Data records:
= Beginning of Section =

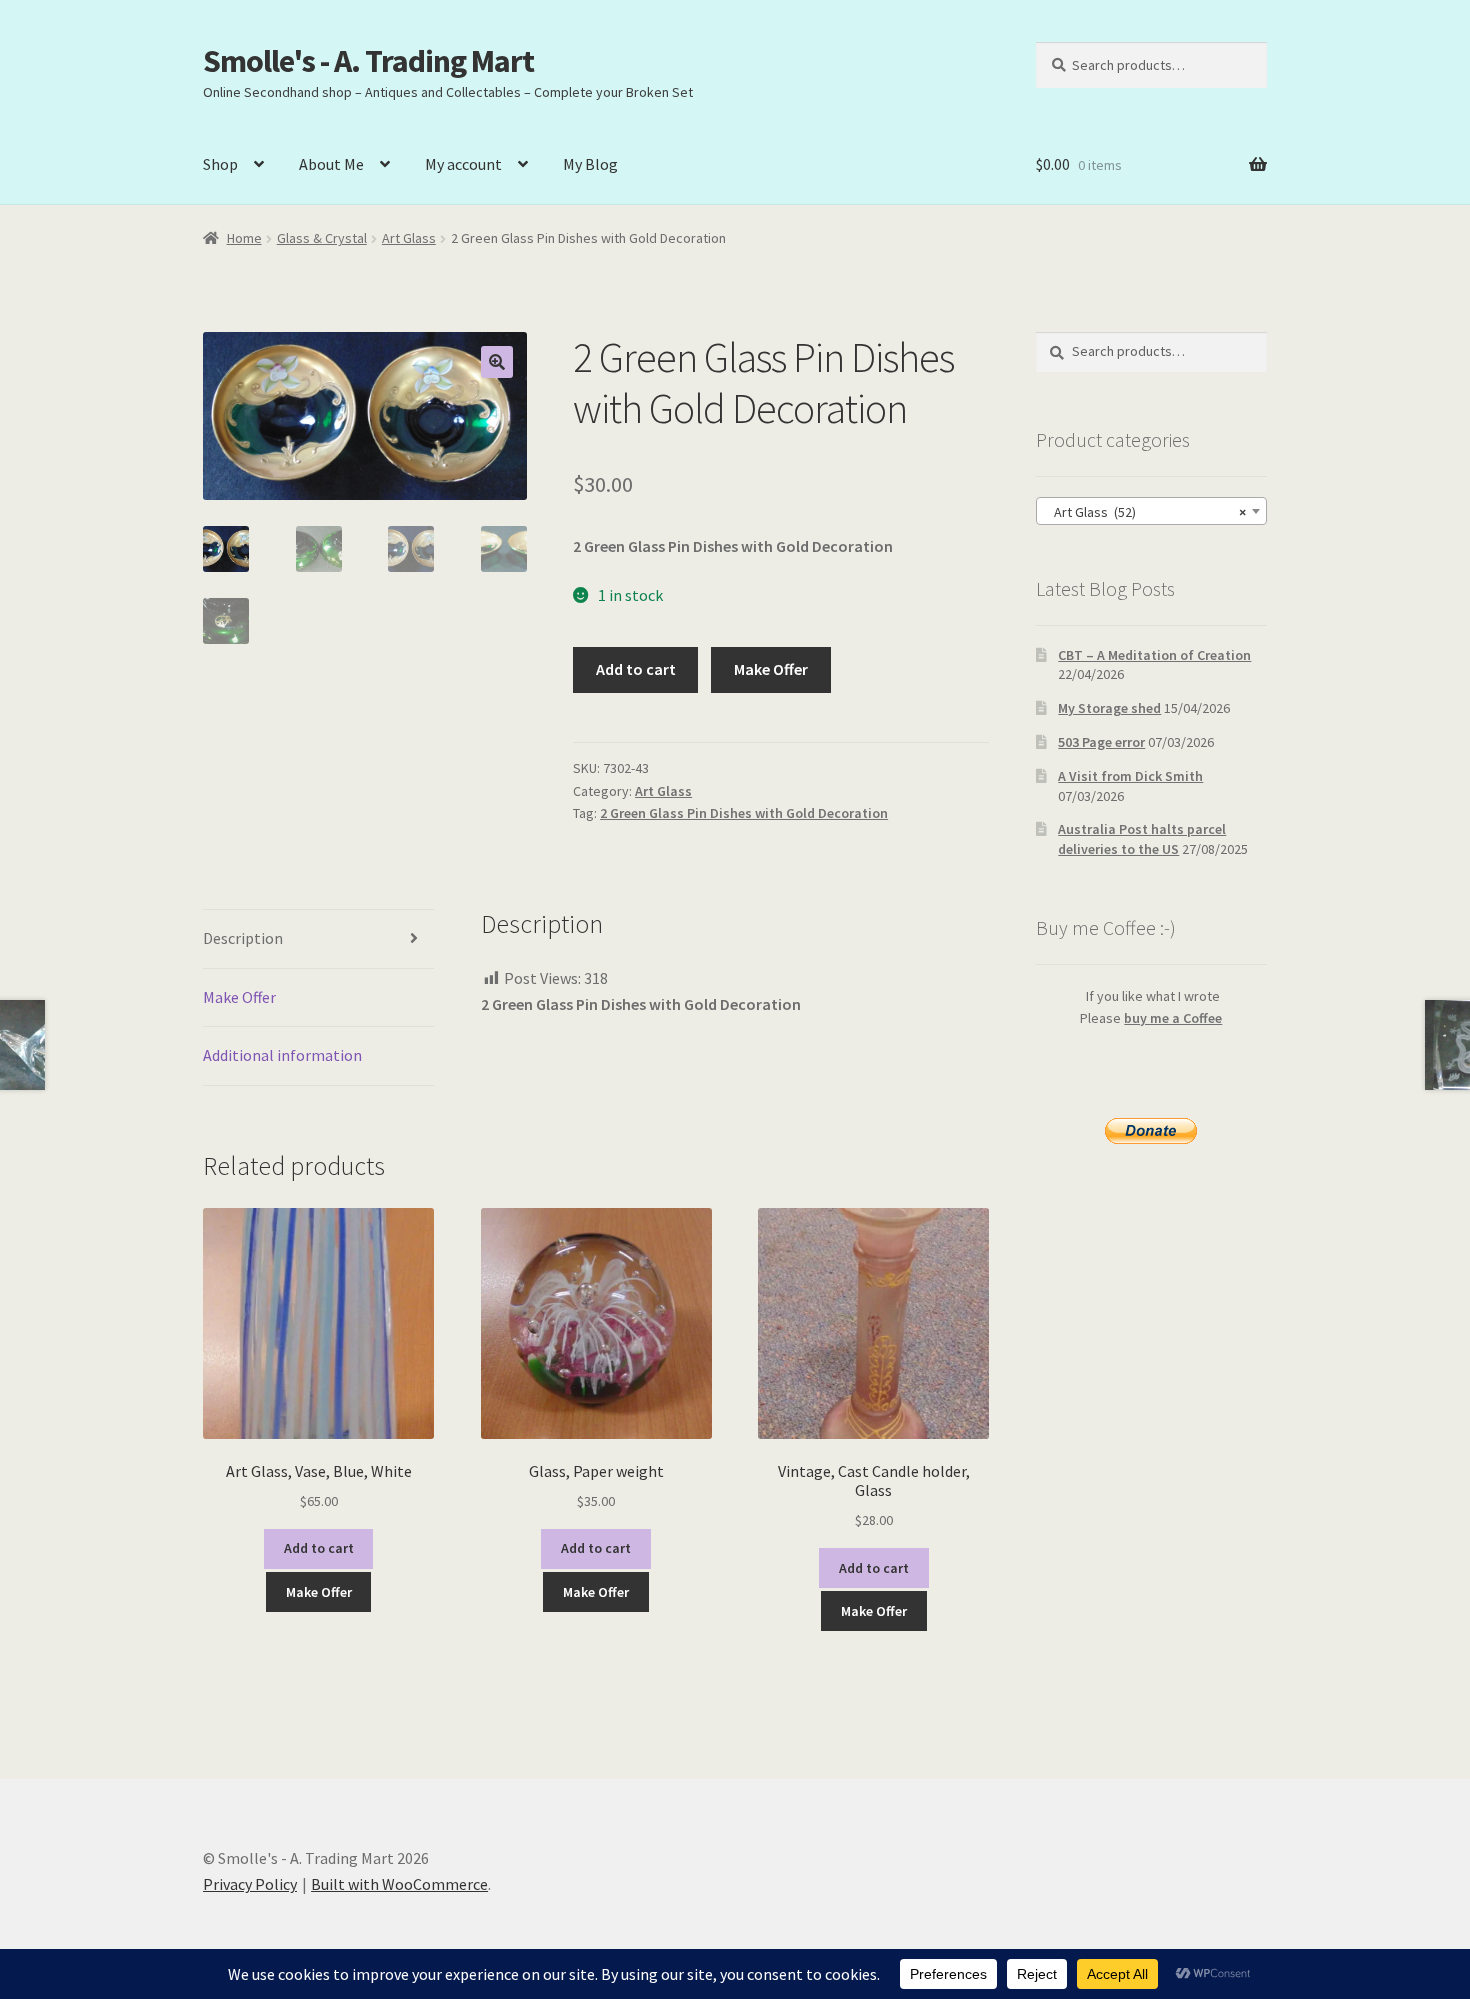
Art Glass (409, 238)
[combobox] (1151, 511)
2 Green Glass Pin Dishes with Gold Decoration (744, 813)
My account (463, 164)
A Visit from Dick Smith (1130, 776)
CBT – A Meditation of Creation (1154, 655)
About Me (331, 164)
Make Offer (771, 669)
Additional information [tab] (282, 1055)
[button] (497, 362)
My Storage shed (1109, 708)
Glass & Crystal (322, 238)
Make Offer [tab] (239, 997)
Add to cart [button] (319, 1548)
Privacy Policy (250, 1884)
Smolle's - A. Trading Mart (368, 61)
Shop (220, 164)
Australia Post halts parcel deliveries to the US (1142, 839)
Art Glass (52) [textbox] (1145, 512)
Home (244, 238)
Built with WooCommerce (399, 1884)
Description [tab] (243, 938)
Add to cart (636, 669)
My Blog (590, 164)
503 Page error (1101, 742)
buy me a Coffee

= End of Section =

Looking at the entries above, how many lines contain "with"? State the number and nothing more.

2